The video describes the AFIS as a technology used to identify physical characteristics and human behaviour. It also mentions the importance of SIBIOS for the identification of people without identity documents in accidents, economic crimes including phishing, or human and – specifically – child trafficking. It also mentions that the physiognomic recognition of individual’s faces that this system uses allows for the projection of how people’s faces will change over time.
The government maintains that the implementation of this system also strengthens migratory controls in order to ensure that every person that enters the country is the same person that leaves it. Besides this, the system increases the chances of clarification of solving crimes, providing greater scientific support in the resolution of criminal cases.
Even though the system is considered a step forward as a government resolution to act on these sensitive matters, implementing it could entail some dangers, depending on how it is used in the future:
SIBIOS collects information from all Argentine natural citizens, as well as foreign residents in the country, by means of the first article of Decree 1501/09. 15 Some of the data collection standards also apply to foreign individuals who do not have a national ID such as tourists or travellers in transit who arrive in the country. This actually means that the scope of the data collection exceeds even the 41.09 million inhabitants of Argentina.
SIBIOS will be fully “integrated” with existing ID card databases, which aside from biometric identifiers include the digital image, civil status, blood type and key background information collected since the person’s birth. Apparently there is an intention to increase the amount of data collected. Recently a legislator presented a bill that proposes including palm prints among the registries for the system. 16
The main criticism of the system is that it contradicts privacy norms and also has implications in terms of the citizens’ security, since there are no clearly established mechanisms of control for the system. In this sense, the local organisation Fundación Via Libre, with the support of the Electronic Frontier Foundation (EFF), raised the alarm about the implementation of SIBIOS and the risk it implies for people’s privacy. The EFF has been warning for a long time about how damaging it is for a free and democratic society to aspire to having “perfect surveillance”. Along the same lines, the founder of WikiLeaks, Julian Assange, said that Argentina – although not on the scale of China and the United States – has “the most aggressive surveillance regime in all of Latin America.” 17
As mentioned before, the concerns in terms of SIBIOS relate not only to the power created through data centralisation, but also to different issues regarding its implementation and use. The decree that allows the implementation of SIBIOS does not include adequate mechanisms of control and protection of sensitive personal data. The functions assigned to the coordination unit created to manage the system are not clear and it is not an autonomous body.
There has also been no public discussion about the conditions under which public officials will have access to the data. Yet this type of mass surveillance can have serious repercussions for those who are willing to voice political dissent. The risk is even worse considering other public policies and private initiatives related to monitoring public spaces – such as monitoring streets using video cameras 18 in the most important cities of the country 19 or implementing a biometric system for the identification of people at football games when there is violence. 20
According to Eduardo Bertoni, an Argentine lawyer specialised in freedom of expression and ICT issues, the deficiencies in the institutional design when it comes to implementing SIBIOS could increase the dangers already predicted by the critics of the system’s implementation. 21 Another aspect highlighted by Bertoni 22 is the so-called “right to anonymity”, considered as one of the basic guarantees of democracy, because it allows the expression of opinion without fear of reprisal. Consequently, this right also enables freedom of expression.

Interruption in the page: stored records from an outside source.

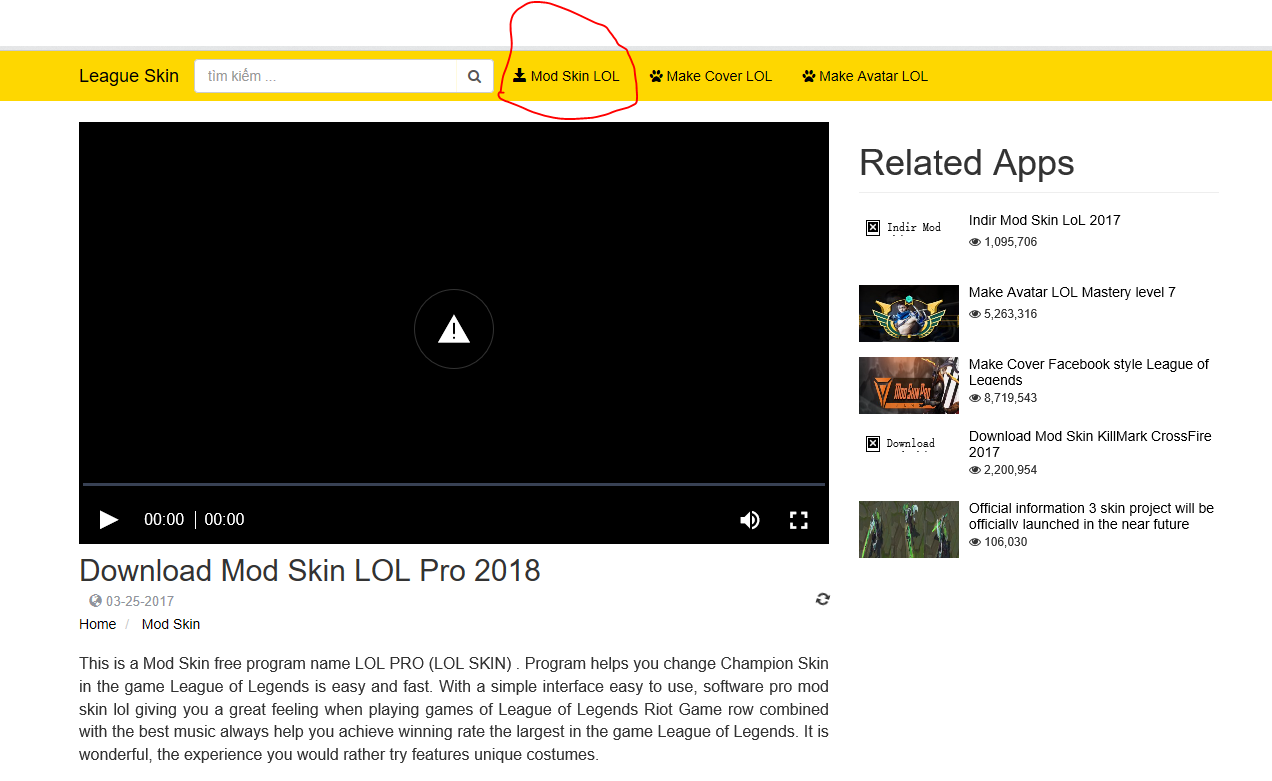
Task: Enter fullscreen mode on the video
Action: (798, 520)
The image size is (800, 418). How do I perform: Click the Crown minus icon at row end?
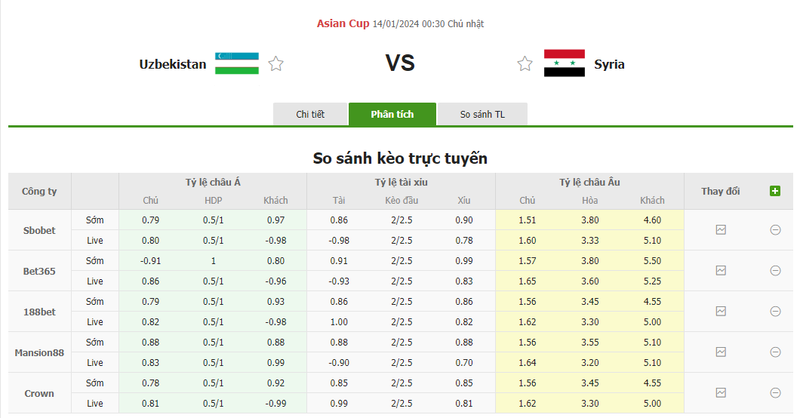(775, 392)
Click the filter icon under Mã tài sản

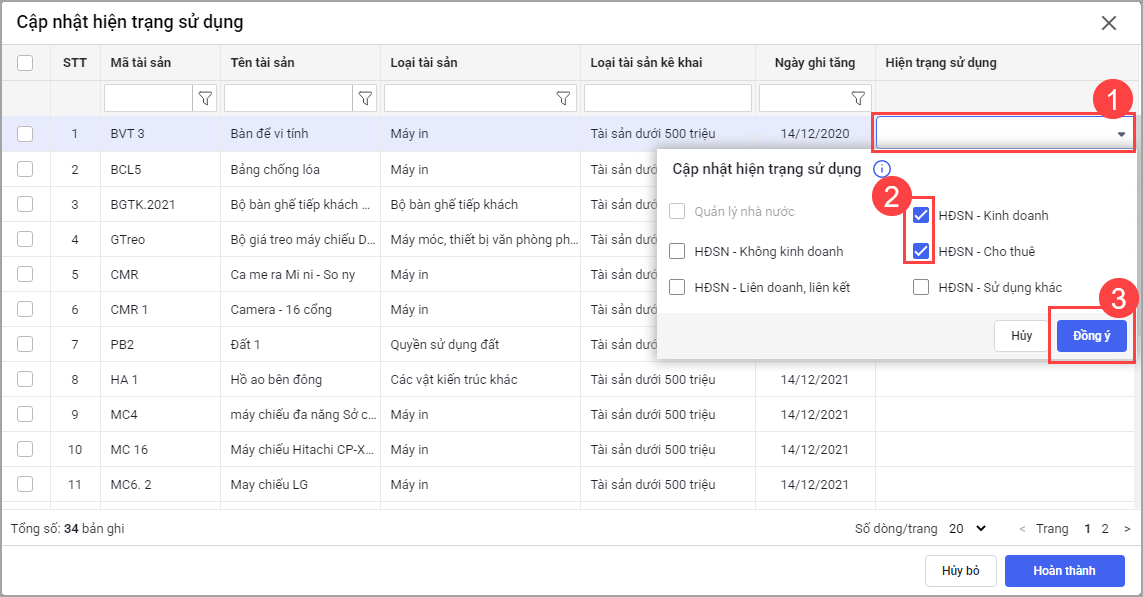tap(205, 98)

If we consider SIBIOS a tool implemented for the investigation of crimes, the system is a good resource. However, the issue of the sensitivity of the data, and the ways it is used in the investigation of crimes, should be decided in a participatory way in a democratic society. The lack of legislative debate due to the fact that the creation of SIBIOS was decided by a presidential decree leaves the issue out of the reach of public opinion.

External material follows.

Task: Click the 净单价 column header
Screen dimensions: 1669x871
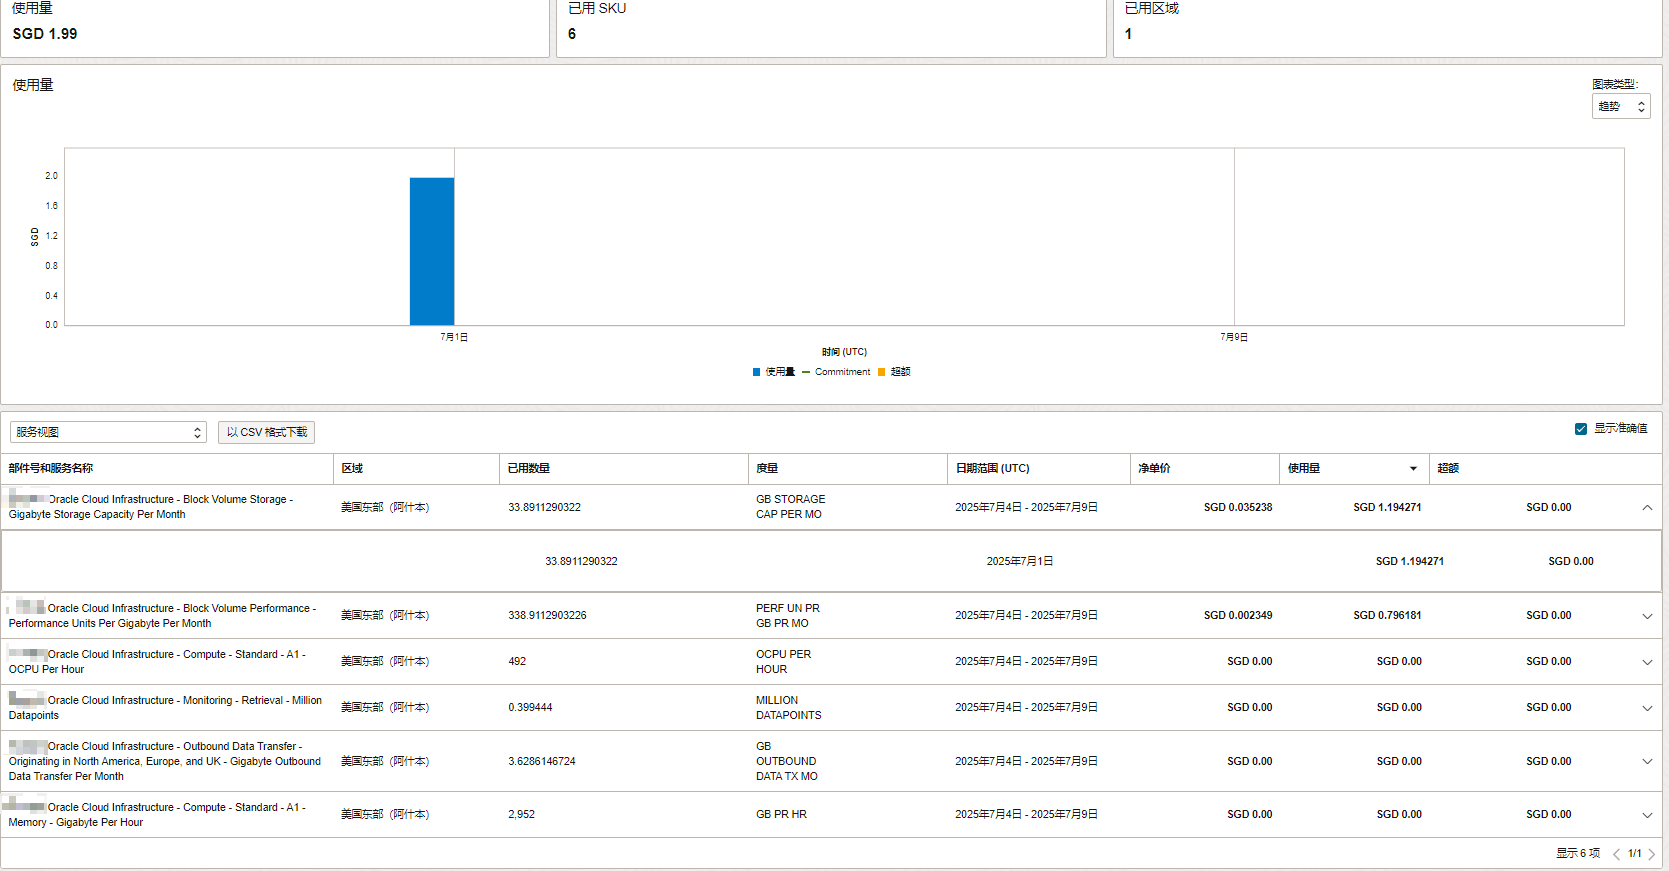Action: point(1154,468)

There was little consultation before the implementation of SIBIOS with non-governmental and independent entities – which is usually a positive feature of the current government when it comes to shaping policies and legislation that impact on basic human rights. Because of this, there are extremely low levels of awareness of the risks entailed in the collection of such an amount of private data that remains in the hands of the state and within the reach of public security bodies.
Even though the rights to privacy and data protection are enshrined in international law and in the Argentine constitution, national IDs and similar methods of data centralisation increase state capacity for intrusive surveillance. In this sense, the rationalisation for the collection of biometric data in a nationwide ID scheme should be examined to avoid the unnecessary collection, processing, retention and sharing of this very sensitive data.

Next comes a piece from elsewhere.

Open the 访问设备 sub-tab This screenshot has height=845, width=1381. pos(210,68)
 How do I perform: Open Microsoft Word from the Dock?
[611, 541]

Regarding transparency in the implementation of the system in Argentina, the measure was officially announced in the media at the time it was launched, described as being a technological improvement to help fight crime and as an action framed within the overall modernisation of the state. Since both arguments strike the general public as advancements, this might have negatively affected open, intensive and thought-provoking debate around the real implications of the measure.
In this context, the following action steps can be recommended in Argentina:
Demand more transparency and accountability from the government in terms of the use of the biometric information, including who has access to it.
Develop campaigns targeting legislators in order to inform them of the controversial aspects the issue raises in relation to human rights.
Create awareness campaigns for citizens so they are informed of the risks this initiative poses when it comes to personal data, privacy and surveillance.
Conduct comparative research on the success and failures of similar systems in other countries where they have been implemented.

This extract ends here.